Parents, Technology Can Trigger Education Transformation

Published December 6, 2010

It’s possible the real “race to the top” in the next few years won’t come from bureaucrats in Washington, DC but from an energized education transformation movement. The driver of this transformation won’t be elected officials, but empowered parents, and the innovative content will be delivered through the Internet “cloud.”

The past year brought two of the most important breakthroughs in education reform in recent years, neither of which originated in Washington, DC.

The first is California’s parent empowerment law, which allows parents to petition for a change in their child’s failing school. The “parent trigger” model promises to spread to other states. It could drive dramatic reforms by transforming government-owned infrastructure into true neighborhood schools.

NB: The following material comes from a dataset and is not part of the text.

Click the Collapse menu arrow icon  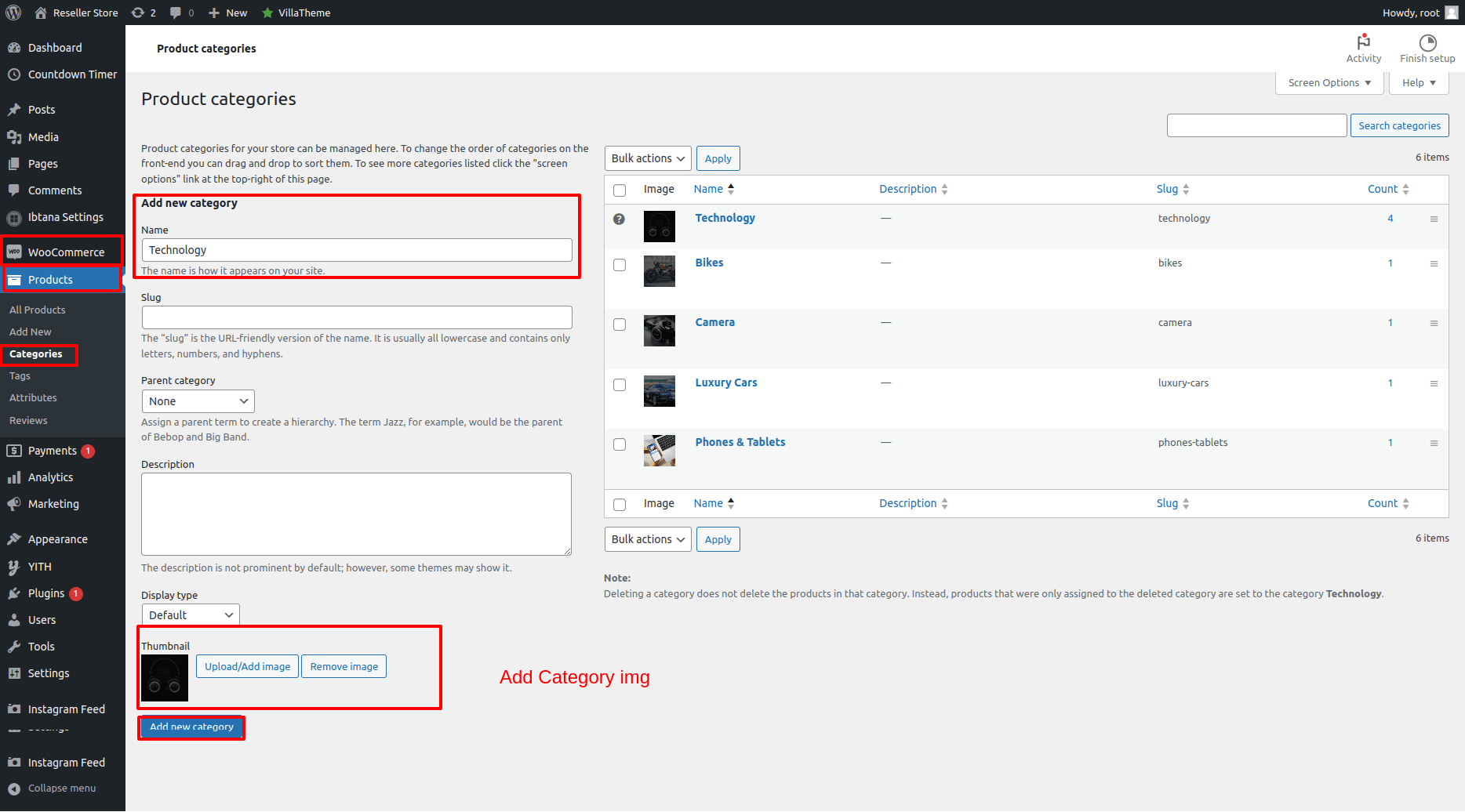(x=14, y=788)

The second blockbuster breakthrough is digital learning. The exponential growth in this field offers the opportunity to use “the cloud” as an inexpensive force multiplier for talented content providers.

Combined, these two reforms could be truly revolutionary.

A 10-Point Plan
Such a transformation of public education will require a sound policy foundation. The Digital Learning Council, a coalition of education reformers assembled by former governors Jeb Bush (R-FL) and Bob Wise (D-WV), on December 1 unveiled a 10-point roadmap to spur lawmakers into bringing classrooms into the digital frontier.
 
As one of the council’s members, I came away feeling we accomplished something rare for committees: An excellent document mapping out a path that promises to implement digital learning opportunities rapidly for America’s children.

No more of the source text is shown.